Had a good week of class this week. To keep it interesting when doing a lesson for the 5th or 6th time, I like to have at least one part of the lesson in which I don't know what the students are going to come up with. This week I branched off from a reading about Benjamin Franklin and a lesson about American History to teach about political cartoons, showing some examples from America and then having them come up with their own in groups. I wasn't sure if it was going to work with first-year students, but they've been really into it and it's fascinating to see what issues they have on their minds. Some of the recurring themes: environmental issues (man fishing and coming up with only bones, child saying "we no longer need ink!" as they dip their brush into black, polluted water, tree with plastic bags for leaves), farmer's concerns (picture of three modern buildings holding hands and smiling as they trample farmland, picture of farmer with cell phone and tractor), campus issues ("we need light!" in reference to the school turning off dorm lights at certain hours), corruption ("big fish eat the little ones, the little ones eat the little shrimp": money from farmers for roads etc. being used for other things), smoking (cigarette which says "life" getting progressively shorter), American foreign policy (man labeled "America" with many arms reaching into the affairs of other countries), and pressures on Chinese students (mother with flames coming out of her head scolding child who has failed exam, and an elaborate drawing of the student as an ant overshadowed by an elephant labeled "parents' demands, pressures of society" etc. who is being forced into a skull labeled "school" while wishing they could play in the sunshine).

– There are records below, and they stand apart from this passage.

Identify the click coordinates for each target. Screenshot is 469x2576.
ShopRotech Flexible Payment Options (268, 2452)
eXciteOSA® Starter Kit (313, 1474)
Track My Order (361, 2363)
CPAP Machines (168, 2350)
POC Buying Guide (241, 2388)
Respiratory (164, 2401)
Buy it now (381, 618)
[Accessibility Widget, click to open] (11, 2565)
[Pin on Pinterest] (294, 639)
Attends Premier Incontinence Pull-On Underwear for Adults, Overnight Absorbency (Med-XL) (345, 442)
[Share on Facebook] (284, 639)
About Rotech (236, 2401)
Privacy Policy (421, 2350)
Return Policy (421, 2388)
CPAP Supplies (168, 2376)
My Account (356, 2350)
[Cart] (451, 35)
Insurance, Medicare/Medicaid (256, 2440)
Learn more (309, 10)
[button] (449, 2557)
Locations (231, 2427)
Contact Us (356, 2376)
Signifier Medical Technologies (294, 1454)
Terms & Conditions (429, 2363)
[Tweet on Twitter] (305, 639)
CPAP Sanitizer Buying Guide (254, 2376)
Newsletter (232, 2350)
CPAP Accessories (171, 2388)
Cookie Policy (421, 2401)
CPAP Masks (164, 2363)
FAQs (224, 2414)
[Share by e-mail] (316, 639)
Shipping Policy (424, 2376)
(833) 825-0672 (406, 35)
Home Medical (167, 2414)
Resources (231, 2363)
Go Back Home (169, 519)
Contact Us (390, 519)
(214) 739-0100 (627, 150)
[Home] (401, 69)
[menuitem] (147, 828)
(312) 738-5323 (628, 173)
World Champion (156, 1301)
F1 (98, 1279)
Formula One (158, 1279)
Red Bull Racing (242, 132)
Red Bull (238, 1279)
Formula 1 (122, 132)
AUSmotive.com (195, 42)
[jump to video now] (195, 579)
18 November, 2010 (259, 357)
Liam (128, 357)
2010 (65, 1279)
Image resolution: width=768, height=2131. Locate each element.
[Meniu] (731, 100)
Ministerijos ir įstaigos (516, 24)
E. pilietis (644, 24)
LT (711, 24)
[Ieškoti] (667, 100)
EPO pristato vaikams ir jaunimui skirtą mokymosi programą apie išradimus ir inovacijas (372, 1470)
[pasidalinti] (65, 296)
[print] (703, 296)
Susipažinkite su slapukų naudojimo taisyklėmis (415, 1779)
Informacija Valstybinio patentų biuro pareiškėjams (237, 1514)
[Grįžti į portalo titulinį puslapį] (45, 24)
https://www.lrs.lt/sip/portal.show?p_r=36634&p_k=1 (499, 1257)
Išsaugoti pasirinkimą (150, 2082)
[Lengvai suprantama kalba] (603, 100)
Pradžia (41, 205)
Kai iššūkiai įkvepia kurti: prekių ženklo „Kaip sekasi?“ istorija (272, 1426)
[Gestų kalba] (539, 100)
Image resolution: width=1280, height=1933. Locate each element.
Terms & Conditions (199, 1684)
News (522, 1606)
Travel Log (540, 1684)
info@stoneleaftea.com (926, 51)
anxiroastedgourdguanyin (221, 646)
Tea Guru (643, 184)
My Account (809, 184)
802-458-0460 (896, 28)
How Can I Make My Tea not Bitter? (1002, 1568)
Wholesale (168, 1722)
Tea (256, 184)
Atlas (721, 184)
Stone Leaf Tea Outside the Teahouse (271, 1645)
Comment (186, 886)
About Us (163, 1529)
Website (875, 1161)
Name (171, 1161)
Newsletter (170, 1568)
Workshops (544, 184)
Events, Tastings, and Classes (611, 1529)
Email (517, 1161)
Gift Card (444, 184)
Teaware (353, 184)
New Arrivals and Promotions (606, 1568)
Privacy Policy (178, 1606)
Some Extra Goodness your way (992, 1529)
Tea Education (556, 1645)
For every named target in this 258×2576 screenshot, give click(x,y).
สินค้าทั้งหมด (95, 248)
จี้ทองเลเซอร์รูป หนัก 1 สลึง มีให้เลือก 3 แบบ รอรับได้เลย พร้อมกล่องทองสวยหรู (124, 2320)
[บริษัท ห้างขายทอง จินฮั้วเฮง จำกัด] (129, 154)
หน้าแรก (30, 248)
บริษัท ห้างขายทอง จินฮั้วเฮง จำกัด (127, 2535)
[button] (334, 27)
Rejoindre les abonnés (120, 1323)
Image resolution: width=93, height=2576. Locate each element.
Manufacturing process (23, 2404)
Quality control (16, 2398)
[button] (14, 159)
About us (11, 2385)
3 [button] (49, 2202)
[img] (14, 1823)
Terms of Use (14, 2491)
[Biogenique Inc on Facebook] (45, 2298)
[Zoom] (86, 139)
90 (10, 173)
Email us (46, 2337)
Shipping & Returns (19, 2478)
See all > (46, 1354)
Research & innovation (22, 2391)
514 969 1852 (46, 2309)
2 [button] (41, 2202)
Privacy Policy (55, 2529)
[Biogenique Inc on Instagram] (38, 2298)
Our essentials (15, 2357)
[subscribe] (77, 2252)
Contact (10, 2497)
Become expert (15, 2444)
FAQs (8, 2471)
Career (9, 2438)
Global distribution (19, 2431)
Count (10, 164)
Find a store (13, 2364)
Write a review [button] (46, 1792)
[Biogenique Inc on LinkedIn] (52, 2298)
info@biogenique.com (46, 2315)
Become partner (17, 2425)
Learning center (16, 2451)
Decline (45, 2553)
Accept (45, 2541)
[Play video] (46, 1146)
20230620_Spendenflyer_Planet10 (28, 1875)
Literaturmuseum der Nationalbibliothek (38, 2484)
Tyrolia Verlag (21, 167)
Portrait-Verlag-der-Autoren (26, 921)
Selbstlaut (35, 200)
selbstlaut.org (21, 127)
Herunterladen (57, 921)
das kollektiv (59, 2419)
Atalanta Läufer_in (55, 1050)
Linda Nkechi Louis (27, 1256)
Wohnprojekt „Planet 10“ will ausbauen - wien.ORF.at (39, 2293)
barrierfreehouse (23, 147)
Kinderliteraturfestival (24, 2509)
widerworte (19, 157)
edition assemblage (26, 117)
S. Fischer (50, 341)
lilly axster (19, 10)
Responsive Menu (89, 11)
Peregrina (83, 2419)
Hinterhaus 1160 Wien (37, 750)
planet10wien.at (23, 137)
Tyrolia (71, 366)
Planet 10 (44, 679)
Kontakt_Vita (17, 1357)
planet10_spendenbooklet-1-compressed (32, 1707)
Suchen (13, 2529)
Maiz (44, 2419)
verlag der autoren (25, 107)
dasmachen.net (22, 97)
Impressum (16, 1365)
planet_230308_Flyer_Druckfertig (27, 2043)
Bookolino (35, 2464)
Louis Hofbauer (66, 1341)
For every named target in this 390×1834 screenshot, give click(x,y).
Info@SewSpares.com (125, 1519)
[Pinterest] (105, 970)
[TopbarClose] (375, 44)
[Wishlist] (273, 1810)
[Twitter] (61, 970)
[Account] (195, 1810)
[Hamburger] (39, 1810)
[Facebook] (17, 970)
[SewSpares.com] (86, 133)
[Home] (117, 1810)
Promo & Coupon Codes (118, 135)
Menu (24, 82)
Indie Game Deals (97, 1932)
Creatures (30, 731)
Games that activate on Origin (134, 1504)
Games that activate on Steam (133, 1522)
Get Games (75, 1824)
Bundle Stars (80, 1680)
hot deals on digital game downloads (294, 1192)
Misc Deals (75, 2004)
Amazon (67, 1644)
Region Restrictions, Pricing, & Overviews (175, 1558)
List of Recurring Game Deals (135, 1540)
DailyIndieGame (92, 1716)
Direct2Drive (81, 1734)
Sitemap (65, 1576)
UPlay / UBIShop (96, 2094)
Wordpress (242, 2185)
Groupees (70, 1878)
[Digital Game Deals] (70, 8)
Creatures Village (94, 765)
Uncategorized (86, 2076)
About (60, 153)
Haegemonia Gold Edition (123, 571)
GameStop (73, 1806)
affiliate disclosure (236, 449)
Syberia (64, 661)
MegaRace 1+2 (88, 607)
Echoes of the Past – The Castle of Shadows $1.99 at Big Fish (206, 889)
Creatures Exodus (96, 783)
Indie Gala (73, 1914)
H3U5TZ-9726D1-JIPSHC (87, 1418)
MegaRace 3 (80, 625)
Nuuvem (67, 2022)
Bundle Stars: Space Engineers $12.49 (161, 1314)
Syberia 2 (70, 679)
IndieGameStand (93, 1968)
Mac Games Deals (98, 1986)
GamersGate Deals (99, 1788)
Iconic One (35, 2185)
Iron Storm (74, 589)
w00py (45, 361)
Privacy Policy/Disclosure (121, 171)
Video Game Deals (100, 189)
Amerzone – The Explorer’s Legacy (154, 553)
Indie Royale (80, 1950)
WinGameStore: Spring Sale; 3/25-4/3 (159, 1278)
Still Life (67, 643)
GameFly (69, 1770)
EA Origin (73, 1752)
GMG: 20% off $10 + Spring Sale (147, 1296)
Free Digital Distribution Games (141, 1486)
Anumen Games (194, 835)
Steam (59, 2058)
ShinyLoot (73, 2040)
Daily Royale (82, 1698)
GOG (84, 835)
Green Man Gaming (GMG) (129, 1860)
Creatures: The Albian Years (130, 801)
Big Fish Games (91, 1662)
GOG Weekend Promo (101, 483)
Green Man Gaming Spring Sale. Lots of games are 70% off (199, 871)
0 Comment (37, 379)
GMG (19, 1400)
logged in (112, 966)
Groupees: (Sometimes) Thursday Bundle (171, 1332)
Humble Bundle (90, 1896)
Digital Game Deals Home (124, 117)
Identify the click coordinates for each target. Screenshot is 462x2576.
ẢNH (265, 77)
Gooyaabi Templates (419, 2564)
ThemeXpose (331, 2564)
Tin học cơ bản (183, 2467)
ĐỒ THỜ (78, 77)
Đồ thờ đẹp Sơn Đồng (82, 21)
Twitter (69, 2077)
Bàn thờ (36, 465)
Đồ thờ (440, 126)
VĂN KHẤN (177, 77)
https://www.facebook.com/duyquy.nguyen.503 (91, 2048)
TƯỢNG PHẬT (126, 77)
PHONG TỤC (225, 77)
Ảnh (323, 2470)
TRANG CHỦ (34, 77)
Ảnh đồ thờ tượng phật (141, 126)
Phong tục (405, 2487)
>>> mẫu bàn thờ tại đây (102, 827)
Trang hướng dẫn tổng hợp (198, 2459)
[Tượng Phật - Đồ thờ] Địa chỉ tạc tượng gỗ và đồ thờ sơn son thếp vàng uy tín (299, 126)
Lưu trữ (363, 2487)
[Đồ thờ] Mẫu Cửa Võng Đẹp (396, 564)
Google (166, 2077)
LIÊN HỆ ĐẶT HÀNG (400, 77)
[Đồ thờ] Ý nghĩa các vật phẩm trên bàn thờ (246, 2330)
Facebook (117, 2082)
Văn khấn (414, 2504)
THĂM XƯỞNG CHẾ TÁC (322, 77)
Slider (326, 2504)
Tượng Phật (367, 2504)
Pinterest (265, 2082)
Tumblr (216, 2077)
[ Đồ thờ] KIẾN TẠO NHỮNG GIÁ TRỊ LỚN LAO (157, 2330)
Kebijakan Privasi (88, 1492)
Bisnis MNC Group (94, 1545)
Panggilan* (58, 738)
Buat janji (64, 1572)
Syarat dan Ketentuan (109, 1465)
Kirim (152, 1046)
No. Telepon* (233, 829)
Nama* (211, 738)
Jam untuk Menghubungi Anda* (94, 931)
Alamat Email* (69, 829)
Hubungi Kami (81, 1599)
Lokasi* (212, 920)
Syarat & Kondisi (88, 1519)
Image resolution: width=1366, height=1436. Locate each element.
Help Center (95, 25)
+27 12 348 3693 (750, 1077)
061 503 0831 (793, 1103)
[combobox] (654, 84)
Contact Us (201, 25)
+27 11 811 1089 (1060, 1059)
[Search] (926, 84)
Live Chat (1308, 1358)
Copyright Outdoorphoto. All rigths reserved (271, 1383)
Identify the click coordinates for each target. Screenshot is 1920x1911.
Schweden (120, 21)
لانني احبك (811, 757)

Since the students are obviously interested in American culture I plan to give short talks in my classes, so this week I told them about school in America, including cheerleaders, school dances, and the pledge of allegiance (always gets a laugh as I say it in front of the class, not to mention my explanation of what a cheerleader does). Then to get them talking I have them talk about school in China, which has been interesting. In middle school (junior and senior, which is equivalent to high school) they start class around 7am, finish around 6pm, then have study sessions for several hours. I have seen middle school students in Zhangye walking home from school at 10:30pm. They do this for six and a half days a week, and their only free time is half of a day on Sunday. They take exams not only for university but to get into the best middle schools, exams which will largely determine their future. They wear uniforms growing up, and I always see what look like giant track teams in blue and white uniforms coming out of the middle schools here. Class size in middle school is also a bit larger, as in 50-80. And one thing I've been asked about several times is punishment in schools: teachers here will sometimes hit the students not only if they misbehave but if they answer incorrectly or do bad on an exam, and they are interested to hear how much trouble a teacher in American would get into if they hit a student.

I was again asked if I would sing in class this week, and after I refused and tried to explain our lack of enthusiasm for singing in front of 35 people in America, they were having none of it and started clapping and cheering me on. Phillip was observing my class and only encouraged them; I foolishly told them I would sing if Phillip did, and he immediately sang some lines from a Chinese song. I racked my brain as I heard someone say "a Christmas song!", so I managed the first two lines of "White Christmas" before stopping. I think that was the first and hopefully last time I sing in front of a crowd. It's perfectly normal to socialize with students here, so I need to work out a way to do so without telling 240 students that I'm looking to hang out after class. Some students are eager to talk to me after class and want opportunities to practice their English but are shy and difficult to arrange an actual activity with. I think being demolished in ping pong by my students would be good fun, or taking some out to lunch and avoiding the point-to-the-menu-and-see-what-I-get method. Their personalities are so different from American students; one student this week talked to me during the break to ask what I had dreamt about. They tend to say things like "I hope you will have a happy day", which I think is only partly due to their limited English, and mostly because they actually say things like that in China. They don't do cynicism or sarcasm, and I wonder what the legions of innocent Chinese students studying-abroad think of a place like America.